Osservando le foto, la caratteristica che salta subito all'occhio è l'aspetto incredibilmente scolpito, netto e bianchissimo dei bordi, che ricordano la panna montata o un cavolfiore. Questo accade perché il cumulo congesto è composto interamente da goccioline d'acqua liquida (spesso superraffreddata, cioè liquida anche sotto lo zero termico).
Finché la sommità della nube non incontra temperature inferiori ai -35°C / -40°C (che nel profilo termico di ieri si trovavano sopra i 9.000 metri), le goccioline non si trasformano in cristalli di ghiaccio. Quando avviene il congelamento, i bordi netti sfumano, si sfilacciano e nasce la classica "incudine" del temporale.


-> L'effetto del Wind Shear: la testa "mozzata"

Nello scatto si nota un dettaglio fantastico: alcuni dei cumuli più a destra sembrano leggermente inclinati o con la cima "stirata" verso destra. Questo è l'effetto visivo diretto del Wind Shear di cui parlavamo nel post precedente. Il vento che oltre i 7.000 metri ruota ed entra forte da Nord-Ovest tende a spingere via la sommità della nube rispetto alla base, creando una asimmetria strutturale.

-> Possono già fare pioggia (e grandine)?

Sì, ma con modalità particolari. Un cumulo congesto maturo può dare origine a rovesci di pioggia localizzati e di breve durata, noti come heavy showers. Tuttavia, non avendo ancora sviluppato una struttura ghiacciata stabile in quota (l'incudine), manca del meccanismo di ricircolo necessario per generare grandine di grosse dimensioni o attività elettrica continua (fulmini frequenti). Se vedete fulmini o sentite tuoni, la nube ha ufficialmente smesso di essere un cumulo congesto ed è diventata un Cumulonimbus calvus.

-> Sono ottimi "termometri" visivi dell'atmosfera

Guardare l'altezza dei cumuli congesti permette ai meteorologi di capire a occhio nudo dove si trovano gli strati di inversione termica.

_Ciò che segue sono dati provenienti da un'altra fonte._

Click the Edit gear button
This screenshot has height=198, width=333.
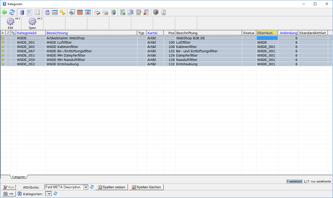[x=10, y=23]
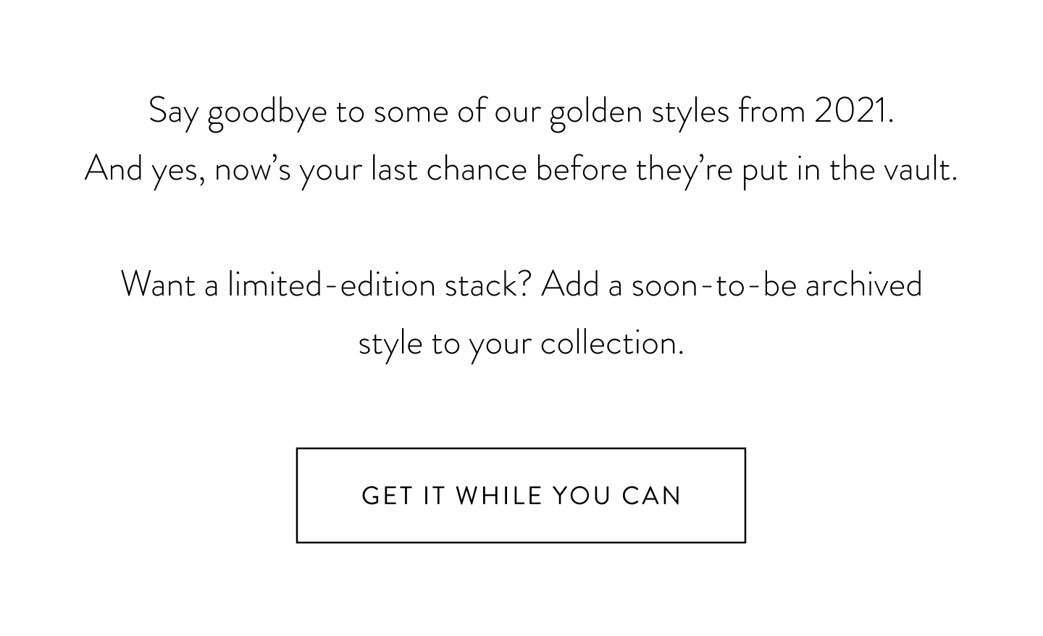The width and height of the screenshot is (1043, 636).
Task: Click the GET IT WHILE YOU CAN button
Action: click(x=521, y=495)
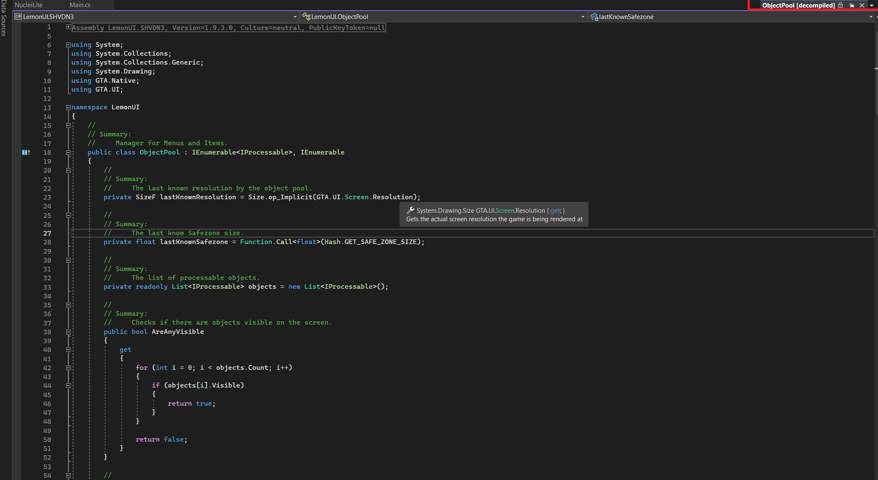Open the LemonUI.SHVDN3 project dropdown
This screenshot has width=878, height=480.
tap(295, 17)
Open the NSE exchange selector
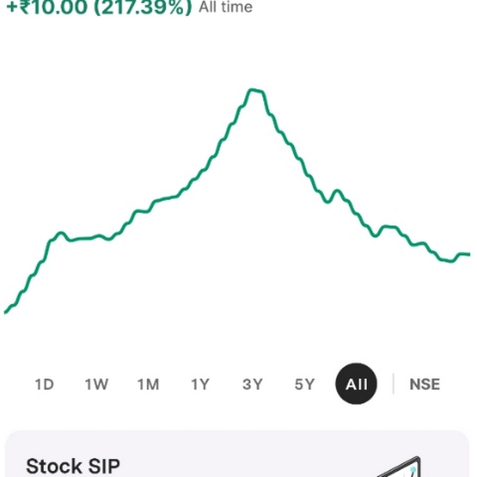The width and height of the screenshot is (477, 477). 425,384
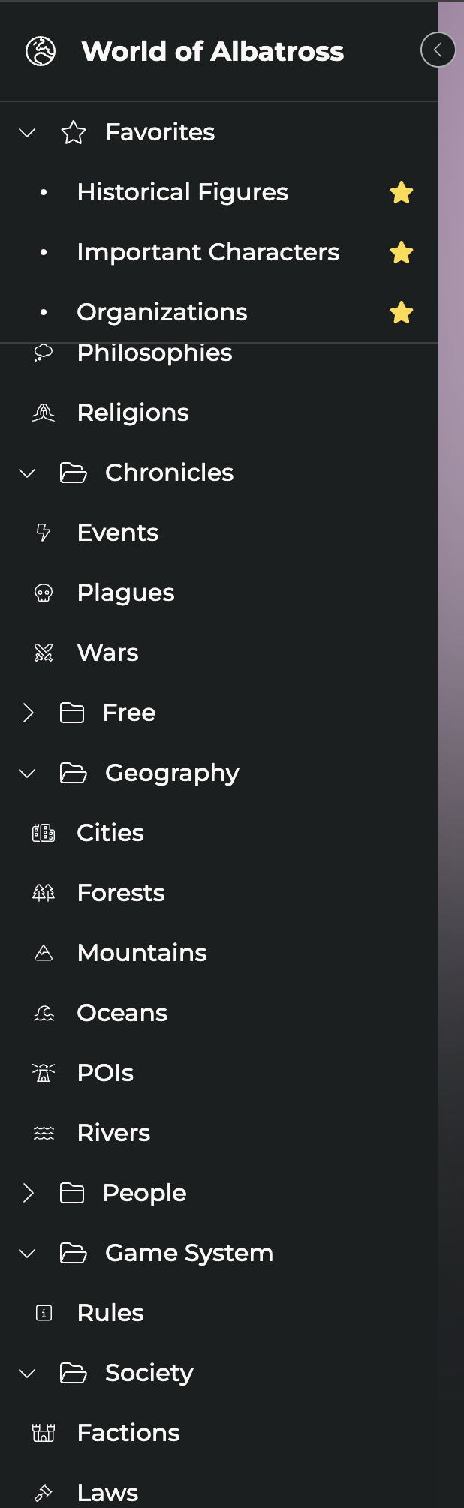Open the Mountains category link
Screen dimensions: 464x1508
tap(141, 953)
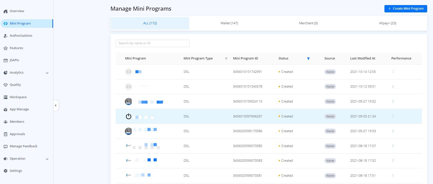Open the Status column filter
Image resolution: width=433 pixels, height=184 pixels.
308,58
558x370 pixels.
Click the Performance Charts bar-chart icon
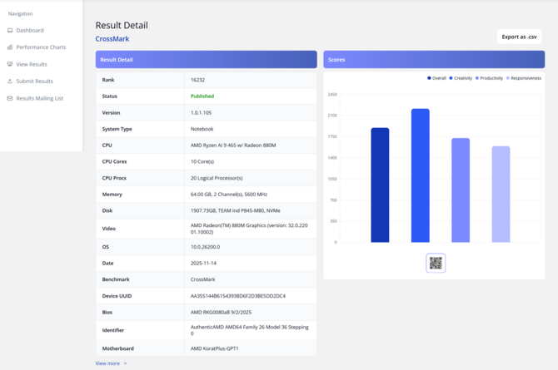point(10,47)
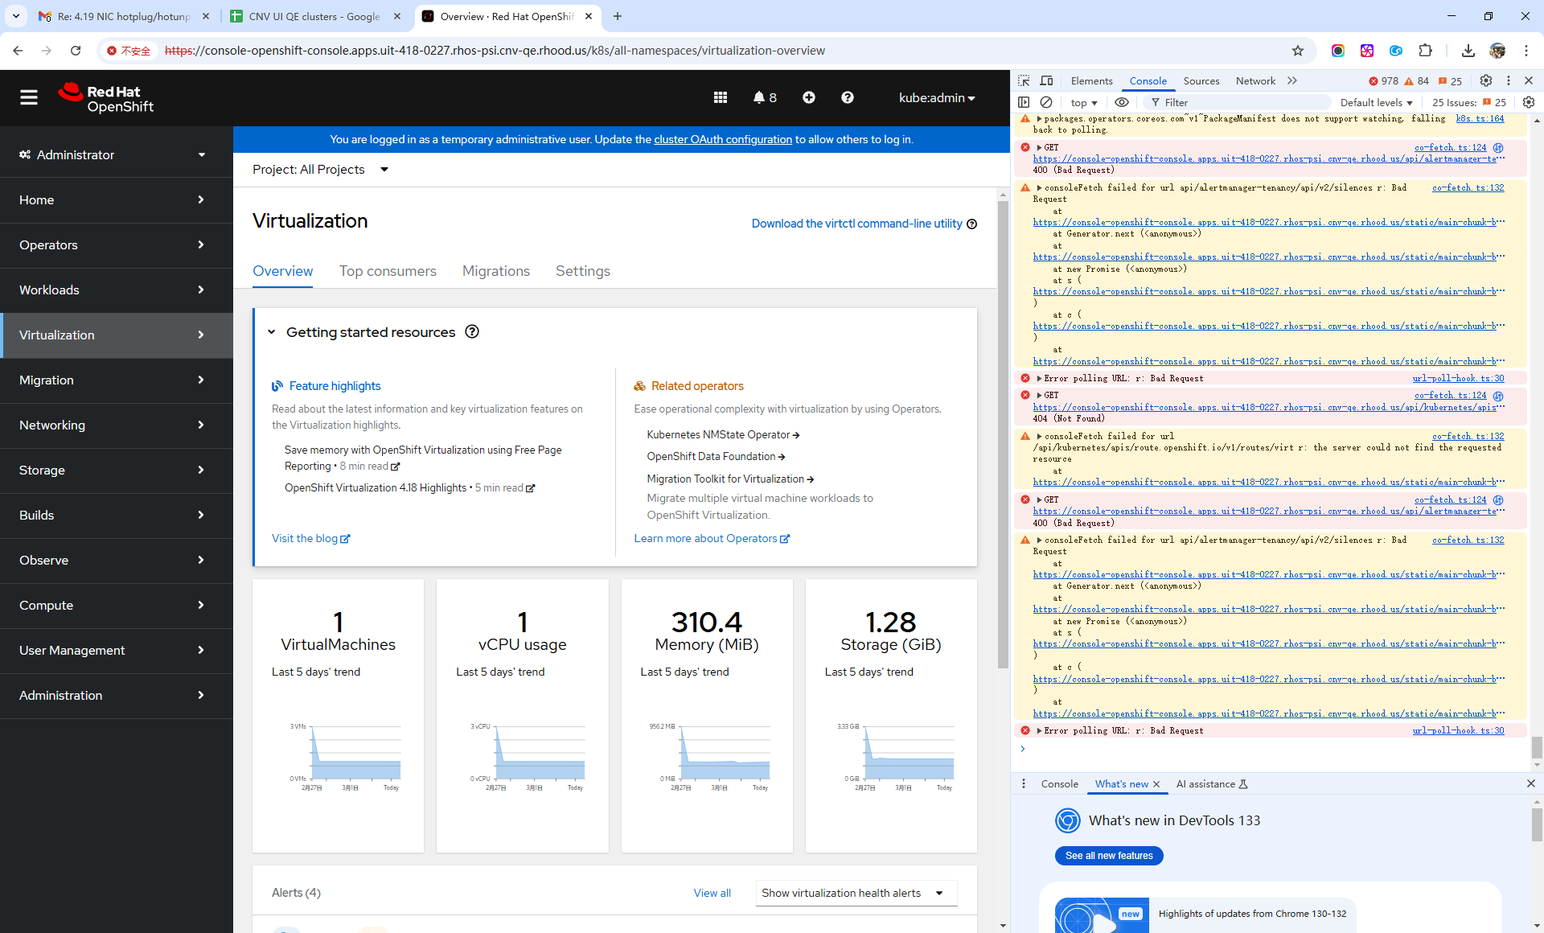Toggle the device toolbar icon in DevTools
Image resolution: width=1544 pixels, height=933 pixels.
[x=1046, y=80]
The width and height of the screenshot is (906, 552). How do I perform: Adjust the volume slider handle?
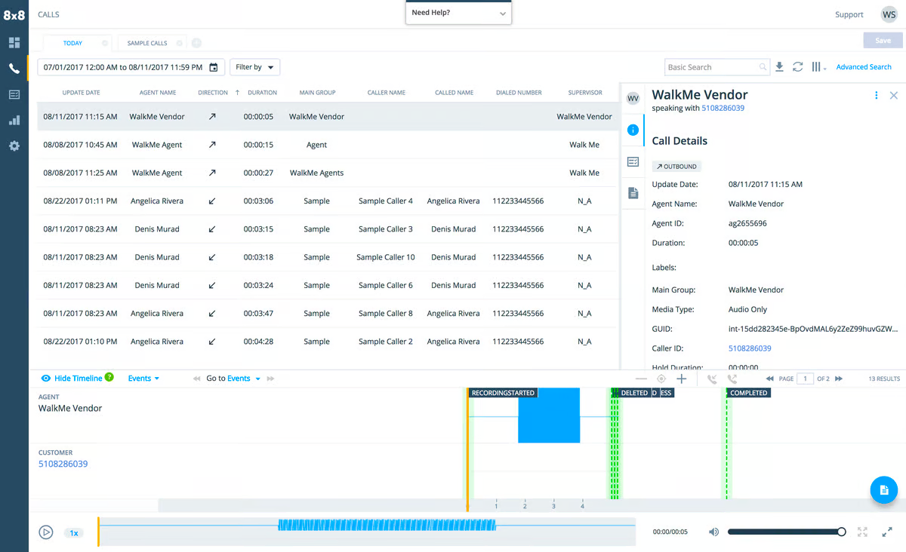[841, 532]
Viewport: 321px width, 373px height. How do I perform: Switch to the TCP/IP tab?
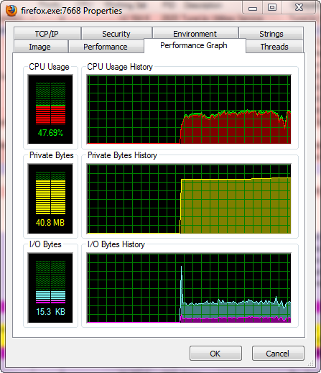(47, 34)
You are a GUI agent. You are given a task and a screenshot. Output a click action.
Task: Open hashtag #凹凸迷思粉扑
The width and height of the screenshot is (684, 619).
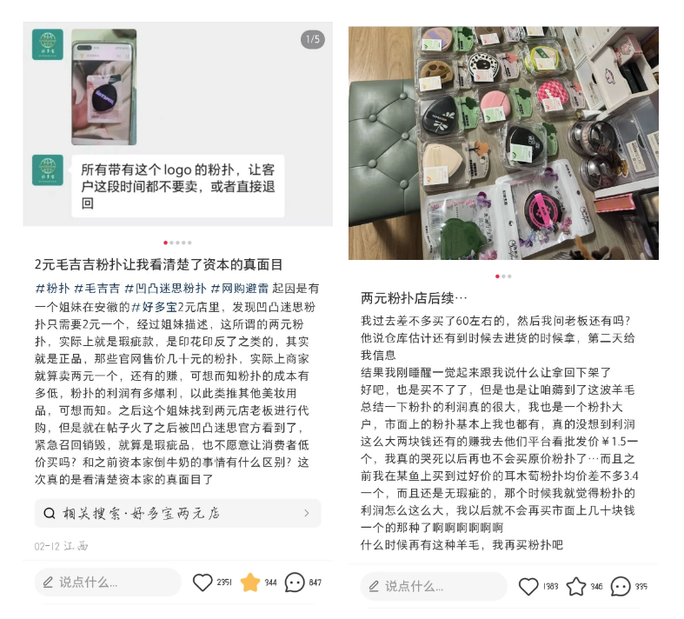pyautogui.click(x=165, y=289)
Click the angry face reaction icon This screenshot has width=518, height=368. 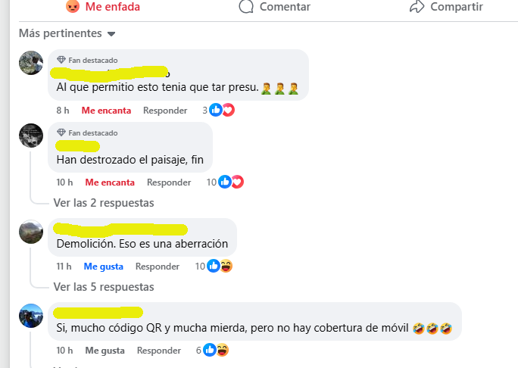click(73, 6)
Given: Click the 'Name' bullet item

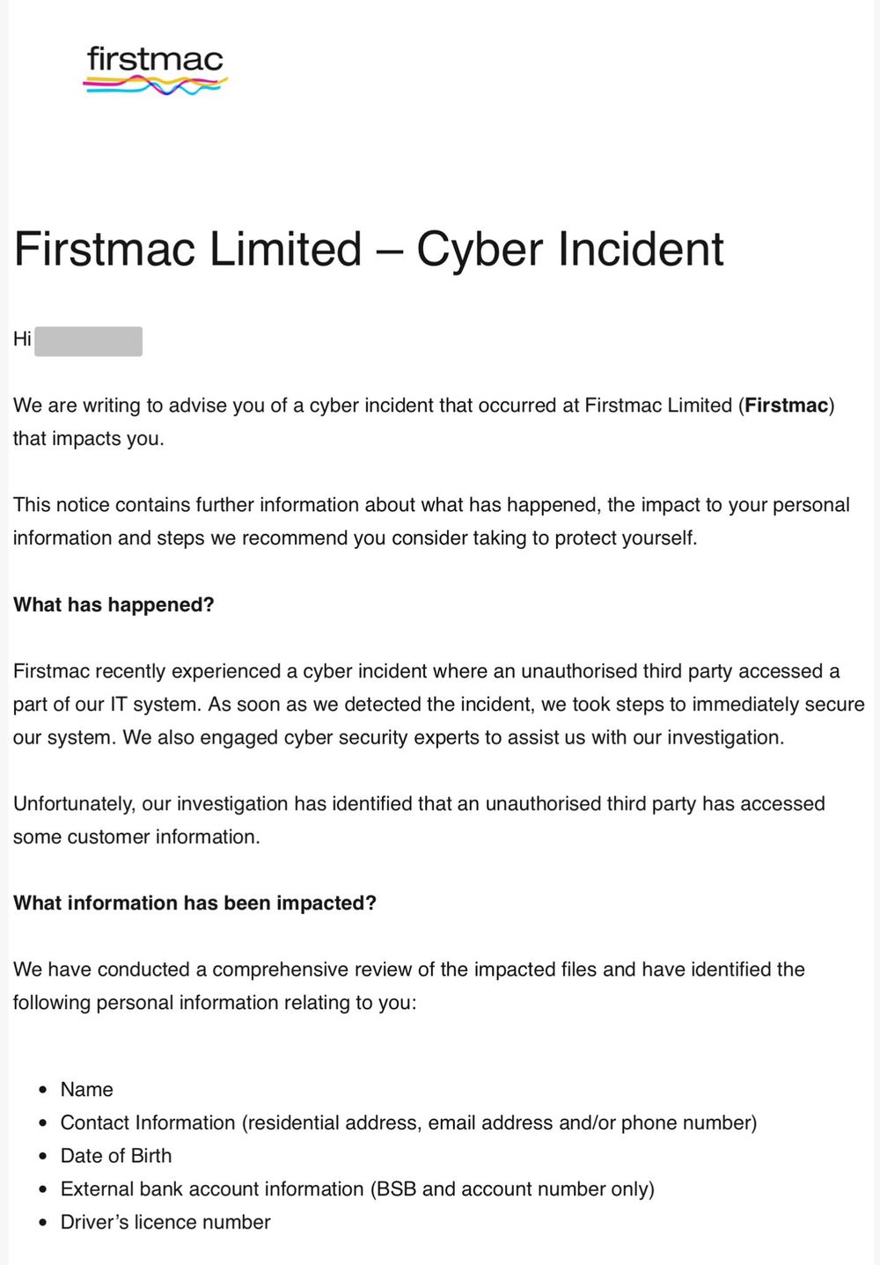Looking at the screenshot, I should click(x=86, y=1089).
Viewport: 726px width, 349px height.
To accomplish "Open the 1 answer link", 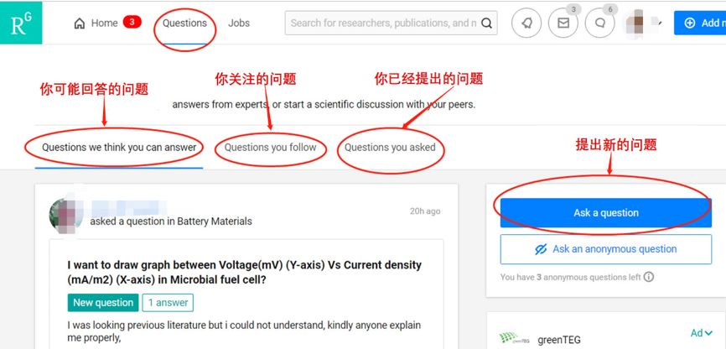I will point(168,303).
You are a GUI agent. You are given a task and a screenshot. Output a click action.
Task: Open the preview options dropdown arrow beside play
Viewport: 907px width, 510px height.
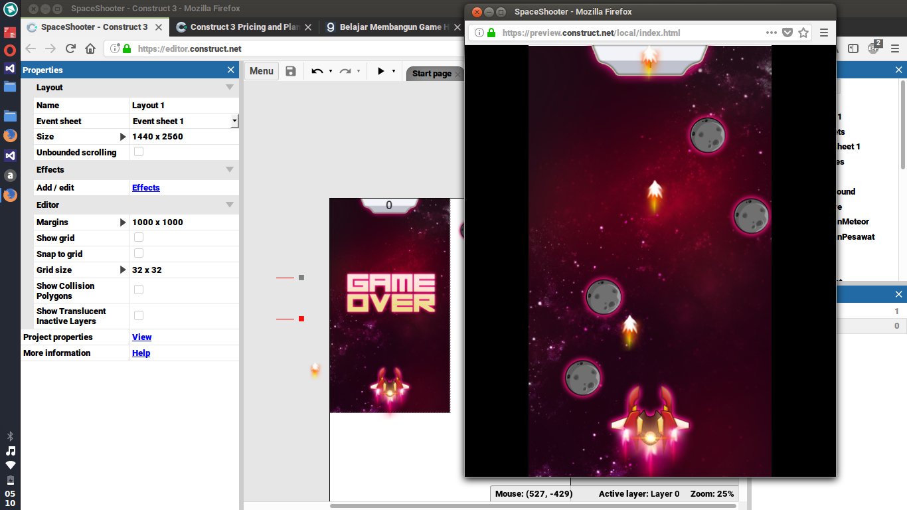pos(394,71)
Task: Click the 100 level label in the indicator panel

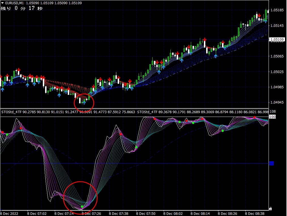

Se i cumuli crescono molto in altezza ma rimangono stretti (come "torri"), significa che l'atmosfera circostante è molto secca a quote medie, un fenomeno che tende a "evaporare" i fianchi della nube (processo di entrainment o evaporazione per mescolamento).

Un vero e proprio spettacolo di termodinamica a cielo aperto, fissato nel tempo da scatti fotografici impeccabili.